New wool process cuts chlorine, speeds dyeing and lowers temperatures
A new wool finish strips the fibre’s hydrophobic lipid layer without chlorination, opening the door to faster dyeing, lower temperatures and leaner chemical use.

Wool has always had a glossy little problem hidden in plain sight. Its surface lipid barrier makes the fibre water-resistant, but it also makes wet processing stubborn, dye uptake slower and shrink-resist finishing harder to clean up.

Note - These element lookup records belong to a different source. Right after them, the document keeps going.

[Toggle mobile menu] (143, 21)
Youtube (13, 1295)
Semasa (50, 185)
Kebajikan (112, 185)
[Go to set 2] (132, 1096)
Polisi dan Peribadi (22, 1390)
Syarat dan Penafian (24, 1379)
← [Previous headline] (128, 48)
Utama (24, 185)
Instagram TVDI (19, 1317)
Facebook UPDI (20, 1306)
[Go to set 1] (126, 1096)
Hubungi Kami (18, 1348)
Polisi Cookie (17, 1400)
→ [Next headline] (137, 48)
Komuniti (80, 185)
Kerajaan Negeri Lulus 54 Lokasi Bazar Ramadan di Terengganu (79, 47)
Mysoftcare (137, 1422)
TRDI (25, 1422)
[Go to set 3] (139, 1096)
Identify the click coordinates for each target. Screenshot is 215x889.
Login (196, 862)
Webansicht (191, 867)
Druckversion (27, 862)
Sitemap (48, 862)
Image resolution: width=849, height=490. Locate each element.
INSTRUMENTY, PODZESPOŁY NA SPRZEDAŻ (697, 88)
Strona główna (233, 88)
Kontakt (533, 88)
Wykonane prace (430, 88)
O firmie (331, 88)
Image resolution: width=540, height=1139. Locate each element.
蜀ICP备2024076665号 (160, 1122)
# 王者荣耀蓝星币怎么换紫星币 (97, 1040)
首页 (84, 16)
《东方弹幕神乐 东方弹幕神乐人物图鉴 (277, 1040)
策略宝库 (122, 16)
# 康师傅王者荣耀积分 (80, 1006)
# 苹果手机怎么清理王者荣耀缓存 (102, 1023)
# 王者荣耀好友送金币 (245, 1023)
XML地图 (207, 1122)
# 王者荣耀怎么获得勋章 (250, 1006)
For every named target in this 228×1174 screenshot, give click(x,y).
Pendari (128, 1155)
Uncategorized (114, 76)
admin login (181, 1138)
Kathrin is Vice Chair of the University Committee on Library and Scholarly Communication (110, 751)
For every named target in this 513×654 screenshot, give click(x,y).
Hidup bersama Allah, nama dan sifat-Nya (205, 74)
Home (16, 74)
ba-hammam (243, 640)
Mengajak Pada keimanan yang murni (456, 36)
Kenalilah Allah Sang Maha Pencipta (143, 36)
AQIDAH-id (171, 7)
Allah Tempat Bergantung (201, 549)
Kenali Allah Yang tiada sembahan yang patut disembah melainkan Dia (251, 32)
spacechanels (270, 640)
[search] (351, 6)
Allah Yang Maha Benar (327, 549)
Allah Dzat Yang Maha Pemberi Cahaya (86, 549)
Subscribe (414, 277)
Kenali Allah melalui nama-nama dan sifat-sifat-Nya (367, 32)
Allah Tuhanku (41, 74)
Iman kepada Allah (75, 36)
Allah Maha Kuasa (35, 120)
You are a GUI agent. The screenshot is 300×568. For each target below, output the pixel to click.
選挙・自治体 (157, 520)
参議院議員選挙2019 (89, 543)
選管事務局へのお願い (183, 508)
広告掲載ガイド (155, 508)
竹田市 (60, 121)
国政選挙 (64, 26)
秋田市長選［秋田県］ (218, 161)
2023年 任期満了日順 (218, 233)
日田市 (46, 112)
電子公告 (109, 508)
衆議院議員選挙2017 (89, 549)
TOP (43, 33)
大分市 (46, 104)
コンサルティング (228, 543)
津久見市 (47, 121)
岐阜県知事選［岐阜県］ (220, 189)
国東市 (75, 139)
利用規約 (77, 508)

That is why the chlorination-Hercosett route has stayed such a hard habit to break. A 2019 review called it the most effective and cheapest shrink-resist treatment, and estimated that about 70% of wool had traditionally gone through that chlorine-based system. A 2024 paper went further, saying chlorination-Hercosett still dominates machine-washable wool production and that the absorbable organic halogens it creates are highly detrimental to human health and the environment. The industry knows the contradiction well: machine-washable wool sells convenience, but the finish has carried a chemical cost for decades.
Ecotextile News says the new method takes aim at that exact weak spot. Instead of relying on chlorination, it rapidly removes wool’s hydrophobic lipid layer, making the fibre more hydrophilic and easier to process. The promise is obvious to any mill that has wrestled with wool in the dyehouse: faster dyeing, lower processing temperatures and less chemical use, all without leaning on the old chlorine playbook.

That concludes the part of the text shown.